Page text:
SSHFS (mounting the farm on jupyter)

To mount the farm's base paths (/nfs, /lustre and /warehouse) on your jupyter instance:

  1. Open a new terminal on your Jupyter.
  2. Type mount-farm, then press Enter.
  3. When prompted for your username and password input them.

The three folders will be mounted on the root folder of your instance. Try opening a new terminal and change directory to your farm home cd /nfs/users/nfs_u/usr99 or your team's lustre cd /lustre/scratch11X/team999 and then type ls to see the files. You can use the same paths in your notebooks.

You will not see these folders in Jupyter's File Browser because it only shows /home/jovyan. If you really want to see them on your File Browser you need to create symlinks from the mounted folders to your home folder. For example:

ln -s /nfs /home/jovyan/nfs
ln -s /warehouse /home/jovyan/warehouse
ln -s /lustre /home/jovyan/lustre

⚠️ Mounting folders with many files/folders inside them may affect Jupyter. So we redommend to only link particular folders and not the whole mounting point.

R and RStudio

R and RStudio are also available on JupyterHub:

  • A new R session can be started from the Launcher
  • To switch to RStudio interface, change the word lab in your adress bar to the word rstudio:
https://jupyter.cellgeni.sanger.ac.uk/user/<your-username>/rstudio

Troubleshooting

Sometimes, a server restart might solve an issue. For that:

  1. Go to the menu "File" > "Hub Control Panel" or browse to https://jupyter.cellgeni.sanger.ac.uk/hub/home
  2. Hit "Stop my server"

Task instructions:
**A.** Reproduce the JupyterHub guide between "2. Type mount-farm, then" and "whole mounting point.", inclusive.
**B.** Answer these questions from the JupyterHub guide:
(i) Which three base paths of the farm are mounted?
(ii) Which word in the address bar must be replaced with "rstudio" to switch to the RStudio interface?
(iii) Which folder is the only one that Jupyter's File Browser shows?

Source data:
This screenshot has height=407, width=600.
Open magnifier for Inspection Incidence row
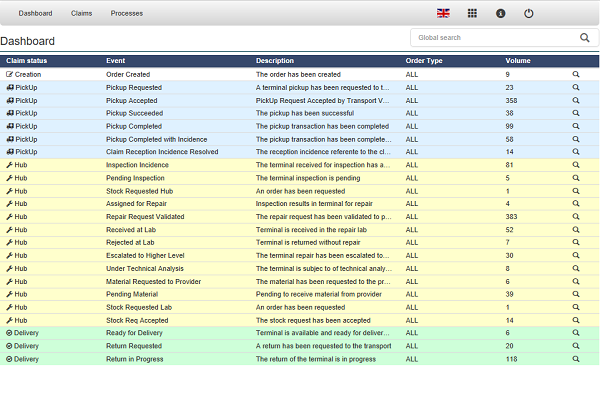click(x=576, y=165)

Answers to the tasks:
**A.**
2. Type mount-farm, then press Enter.
  3. When prompted for your username and password input them.

The three folders will be mounted on the root folder of your instance. Try opening a new terminal and change directory to your farm home cd /nfs/users/nfs_u/usr99 or your team's lustre cd /lustre/scratch11X/team999 and then type ls to see the files. You can use the same paths in your notebooks.

You will not see these folders in Jupyter's File Browser because it only shows /home/jovyan. If you really want to see them on your File Browser you need to create symlinks from the mounted folders to your home folder. For example:

ln -s /nfs /home/jovyan/nfs
ln -s /warehouse /home/jovyan/warehouse
ln -s /lustre /home/jovyan/lustre

⚠️ Mounting folders with many files/folders inside them may affect Jupyter. So we redommend to only link particular folders and not the whole mounting point.

**B.**
(i) /nfs, /lustre and /warehouse
(ii) lab
(iii) /home/jovyan